_Data records_

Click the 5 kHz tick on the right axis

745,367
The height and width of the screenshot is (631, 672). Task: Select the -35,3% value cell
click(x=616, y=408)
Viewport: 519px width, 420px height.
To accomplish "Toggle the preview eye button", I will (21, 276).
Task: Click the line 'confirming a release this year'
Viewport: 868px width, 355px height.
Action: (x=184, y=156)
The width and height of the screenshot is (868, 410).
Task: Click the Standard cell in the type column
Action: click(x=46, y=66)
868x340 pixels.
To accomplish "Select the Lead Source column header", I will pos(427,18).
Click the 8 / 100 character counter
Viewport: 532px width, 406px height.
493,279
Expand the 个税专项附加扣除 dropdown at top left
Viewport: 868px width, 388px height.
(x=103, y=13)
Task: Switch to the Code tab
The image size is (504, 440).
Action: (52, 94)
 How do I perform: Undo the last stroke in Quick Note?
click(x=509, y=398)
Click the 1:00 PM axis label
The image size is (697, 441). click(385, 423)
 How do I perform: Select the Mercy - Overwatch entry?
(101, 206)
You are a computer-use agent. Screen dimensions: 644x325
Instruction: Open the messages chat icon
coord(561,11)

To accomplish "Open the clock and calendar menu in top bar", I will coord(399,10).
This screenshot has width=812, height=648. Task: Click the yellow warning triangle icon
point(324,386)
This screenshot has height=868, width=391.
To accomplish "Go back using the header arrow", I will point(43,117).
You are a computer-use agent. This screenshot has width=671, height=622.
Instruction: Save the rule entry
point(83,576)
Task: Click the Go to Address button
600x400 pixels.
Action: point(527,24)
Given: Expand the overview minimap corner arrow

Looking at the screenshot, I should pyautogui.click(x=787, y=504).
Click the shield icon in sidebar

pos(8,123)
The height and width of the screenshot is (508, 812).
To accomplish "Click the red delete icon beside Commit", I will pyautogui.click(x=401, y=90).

_Exercise goal_
Repeat the whole listing exactly. Leave nothing out.

_Task solution_
Click the 5 kHz tick on the right axis

745,367
The height and width of the screenshot is (631, 672). Task: Select the -35,3% value cell
click(x=616, y=408)
Viewport: 519px width, 420px height.
To accomplish "Toggle the preview eye button", I will (21, 276).
Task: Click the line 'confirming a release this year'
Viewport: 868px width, 355px height.
Action: (x=184, y=156)
The width and height of the screenshot is (868, 410).
Task: Click the Standard cell in the type column
Action: click(x=46, y=66)
868x340 pixels.
To accomplish "Select the Lead Source column header", I will pos(427,18).
Click the 8 / 100 character counter
Viewport: 532px width, 406px height.
493,279
Expand the 个税专项附加扣除 dropdown at top left
Viewport: 868px width, 388px height.
(x=103, y=13)
Task: Switch to the Code tab
The image size is (504, 440).
Action: (52, 94)
 How do I perform: Undo the last stroke in Quick Note?
click(x=509, y=398)
Click the 1:00 PM axis label
The image size is (697, 441). click(385, 423)
 How do I perform: Select the Mercy - Overwatch entry?
(101, 206)
You are a computer-use agent. Screen dimensions: 644x325
Instruction: Open the messages chat icon
coord(561,11)

To accomplish "Open the clock and calendar menu in top bar", I will coord(399,10).
This screenshot has width=812, height=648. Task: Click the yellow warning triangle icon
point(324,386)
This screenshot has height=868, width=391.
To accomplish "Go back using the header arrow", I will point(43,117).
You are a computer-use agent. This screenshot has width=671, height=622.
Instruction: Save the rule entry
point(83,576)
Task: Click the Go to Address button
600x400 pixels.
Action: point(527,24)
Given: Expand the overview minimap corner arrow

Looking at the screenshot, I should pyautogui.click(x=787, y=504).
Click the shield icon in sidebar

pos(8,123)
The height and width of the screenshot is (508, 812).
To accomplish "Click the red delete icon beside Commit", I will pyautogui.click(x=401, y=90).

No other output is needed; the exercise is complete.